▼

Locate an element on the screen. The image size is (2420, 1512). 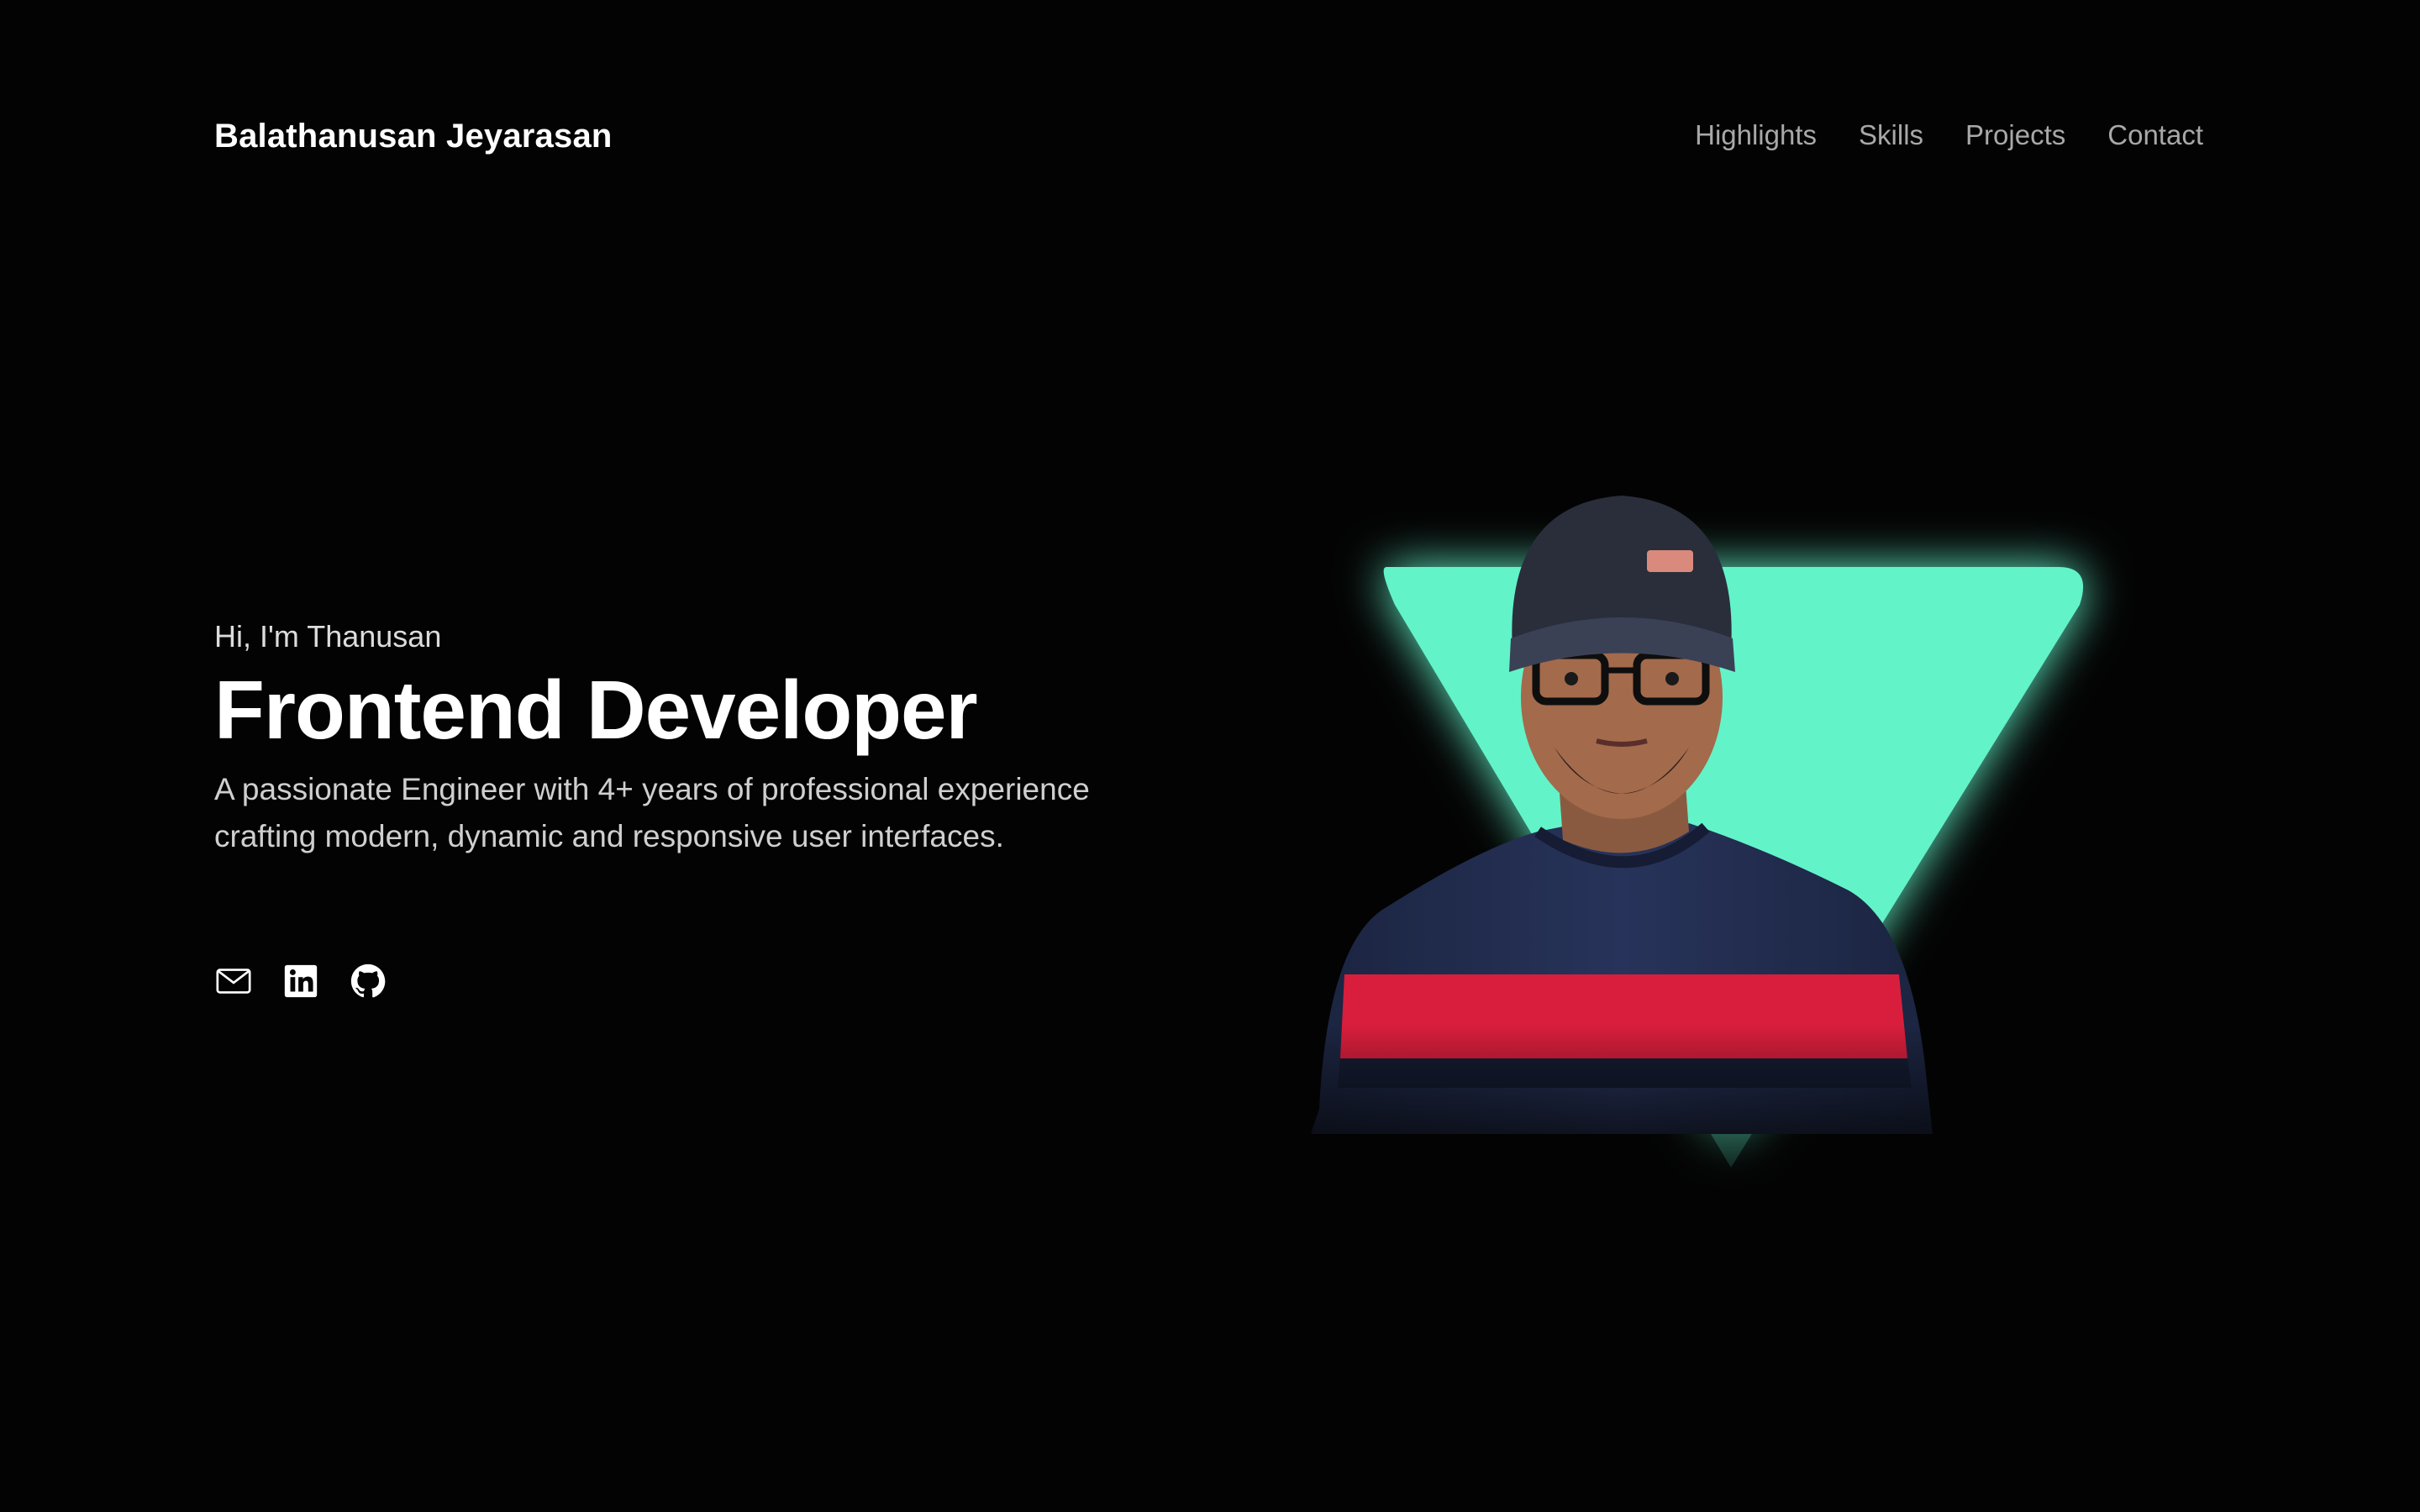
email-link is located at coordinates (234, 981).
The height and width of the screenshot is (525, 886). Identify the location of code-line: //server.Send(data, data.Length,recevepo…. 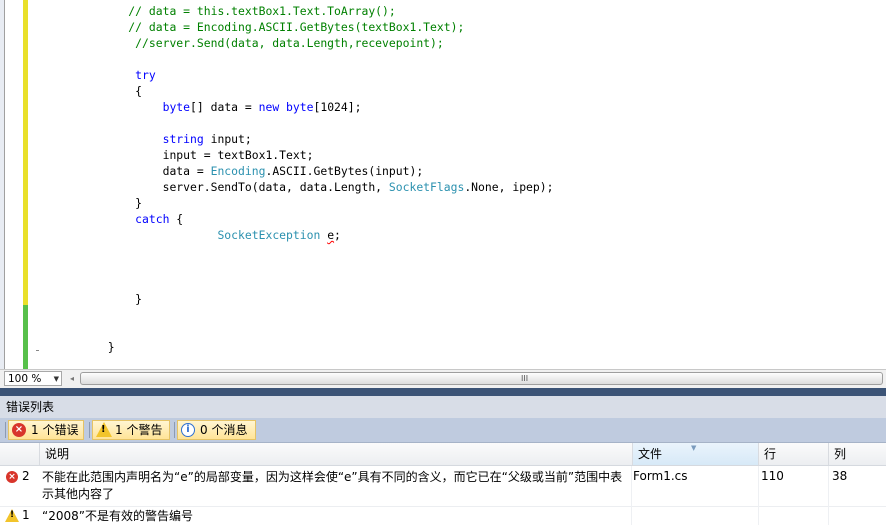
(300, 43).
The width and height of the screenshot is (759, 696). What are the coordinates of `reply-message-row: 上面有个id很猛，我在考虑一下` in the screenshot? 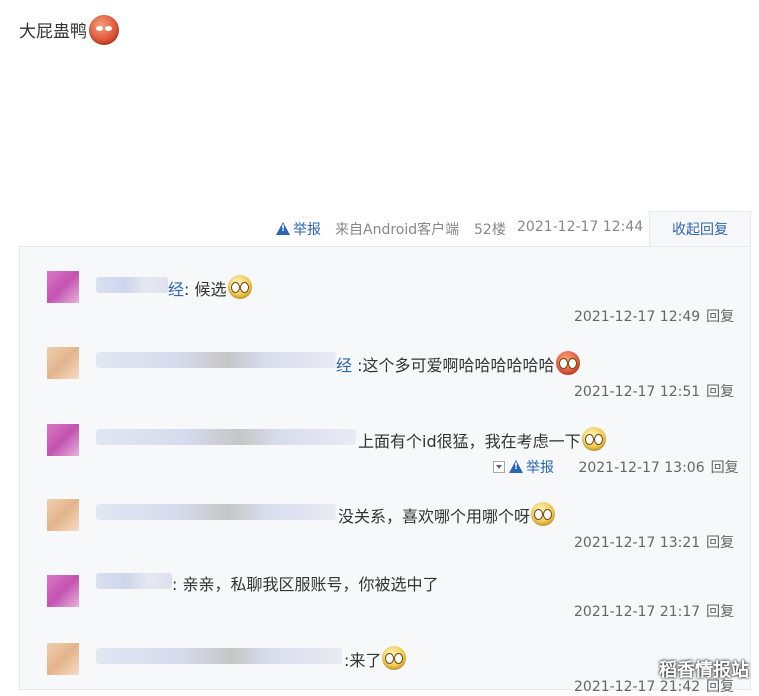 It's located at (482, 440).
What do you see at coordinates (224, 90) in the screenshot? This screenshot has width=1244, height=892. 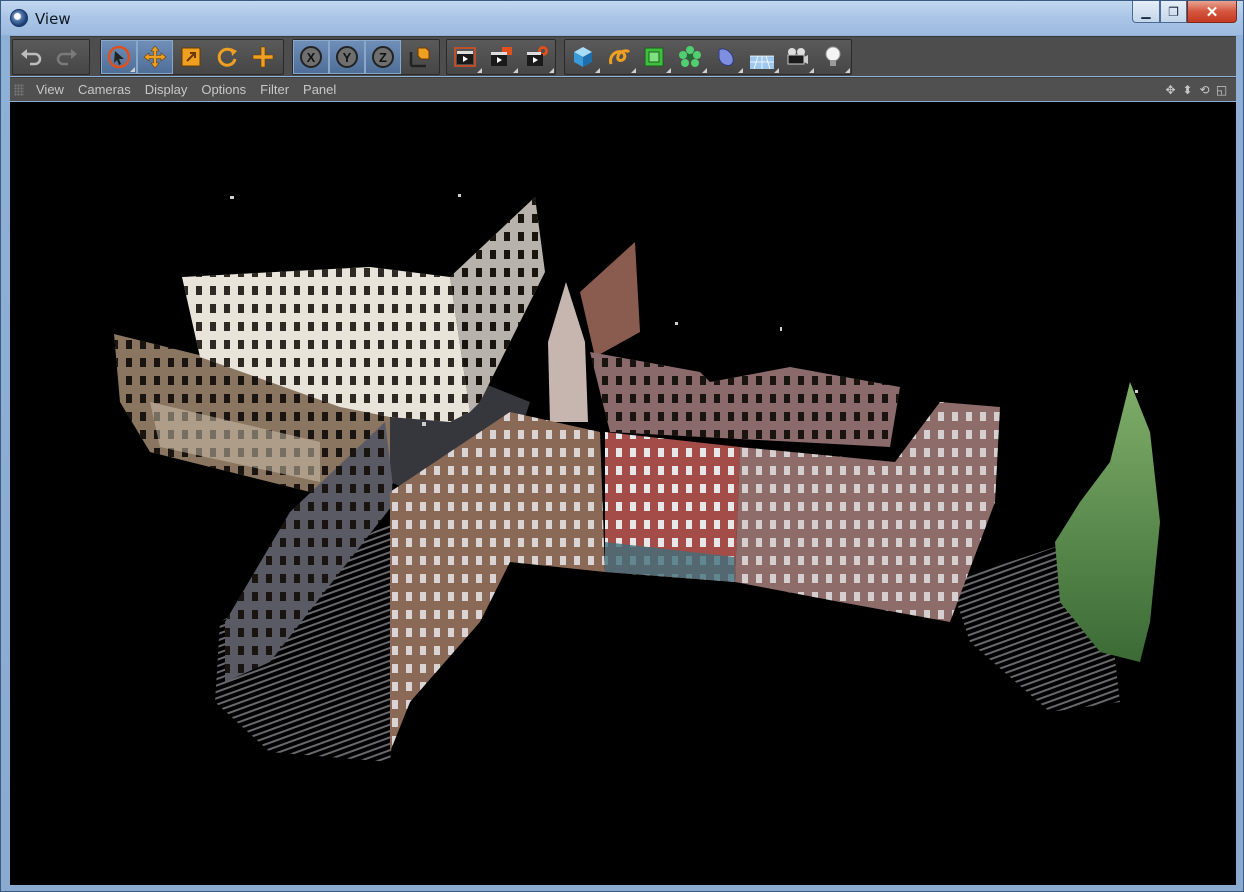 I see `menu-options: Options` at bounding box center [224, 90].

▲

_PROBLEM DETAILS_
Reproduce the listing word for word, from its first line through the line containing "email-link is located". Leave out the pictures.

_YOUR SOLUTION_
Locate an element on the screen. The image size is (2420, 1512). 
email-link is located at coordinates (234, 981).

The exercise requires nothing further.